Мори покачал головой:
– Она не получила работы, но проникла в его святая святых. Луис, этот парень чует выгоду за версту там, где никто другой ничего не нарыл бы и за миллион лет! Ты бы как-нибудь заглянул в «Форчун», они давали обзор по Барроузу за последние десять месяцев.
– Насколько я понял, Прис закинула удочку насчет работы у него?
– О да, и намекнула, что она – крайне ценный человек, только никто об этом не знает. Надеется найти понимание у своего кумира… Заявила ему, что она – крутой профессионал. Так или иначе, мне она сказала, что, работая на Барроуза, она сделает головокружительную карьеру и ее будет знать весь мир. Насколько я понимаю, Прис не собирается отступать от своей затеи и готова пойти на все, только б получить работу. Что ты скажешь на это?
– Ничего, – ответил я.
Прис не пересказывала мне эту часть разговора. Помолчав, Мори добавил:
– Ведь Эдвин М. Стэнтон являлся ее идеей.
Значит, она говорила правду. Мне стало совсем погано.
– Это она решила сделать именно Стэнтона?

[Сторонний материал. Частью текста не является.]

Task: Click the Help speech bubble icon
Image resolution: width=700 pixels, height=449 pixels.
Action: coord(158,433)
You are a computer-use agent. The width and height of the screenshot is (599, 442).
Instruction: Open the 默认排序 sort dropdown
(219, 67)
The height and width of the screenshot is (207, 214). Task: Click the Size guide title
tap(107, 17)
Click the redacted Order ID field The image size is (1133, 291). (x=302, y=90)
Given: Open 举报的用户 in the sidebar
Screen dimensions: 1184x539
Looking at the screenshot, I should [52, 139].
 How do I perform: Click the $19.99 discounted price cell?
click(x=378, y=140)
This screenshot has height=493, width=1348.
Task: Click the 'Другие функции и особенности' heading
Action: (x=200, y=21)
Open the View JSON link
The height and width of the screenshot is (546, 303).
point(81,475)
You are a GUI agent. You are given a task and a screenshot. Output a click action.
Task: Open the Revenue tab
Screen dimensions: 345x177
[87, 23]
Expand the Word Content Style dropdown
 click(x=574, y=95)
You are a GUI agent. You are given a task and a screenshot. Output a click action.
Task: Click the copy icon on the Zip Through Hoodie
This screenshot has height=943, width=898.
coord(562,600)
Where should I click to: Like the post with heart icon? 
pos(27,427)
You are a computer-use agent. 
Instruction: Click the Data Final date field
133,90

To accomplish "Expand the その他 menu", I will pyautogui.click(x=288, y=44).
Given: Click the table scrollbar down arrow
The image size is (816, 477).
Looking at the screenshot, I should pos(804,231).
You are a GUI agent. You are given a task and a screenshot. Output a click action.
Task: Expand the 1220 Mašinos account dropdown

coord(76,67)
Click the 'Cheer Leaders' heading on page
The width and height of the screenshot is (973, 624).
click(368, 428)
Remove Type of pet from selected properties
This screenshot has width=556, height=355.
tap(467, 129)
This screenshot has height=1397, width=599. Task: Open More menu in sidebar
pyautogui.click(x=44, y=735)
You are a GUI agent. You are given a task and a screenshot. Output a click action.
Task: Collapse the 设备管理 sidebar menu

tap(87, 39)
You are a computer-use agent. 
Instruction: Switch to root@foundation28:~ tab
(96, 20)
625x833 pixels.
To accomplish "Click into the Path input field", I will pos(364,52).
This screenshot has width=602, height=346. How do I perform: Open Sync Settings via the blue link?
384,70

– Нет, – ответил Мори. – Это было моим предложением. Она-то хотела, чтоб он походил на Барроуза. Однако у нас было недостаточно информации для системы текущего управления монадой, так что мы обратились к историческим персонажам. А я всегда интересовался Гражданской войной – вот уже много лет это мой пунктик. И мы остановились на Стэнтоне.
– Ясно, – произнес я.
– И знаешь, она постоянно думает об этом Барроузе. Навязчивая идея, как говорит ее психоаналитик.
Размышляя каждый о своем, мы направились к офису «Объединения МАСА».
Глава 4
В офисе меня застал телефонный звонок. Это был Честер из Бойсе. Он вежливо напоминал об оставленном Эдвине М. Стэнтоне и просил забрать его, если, конечно, это возможно.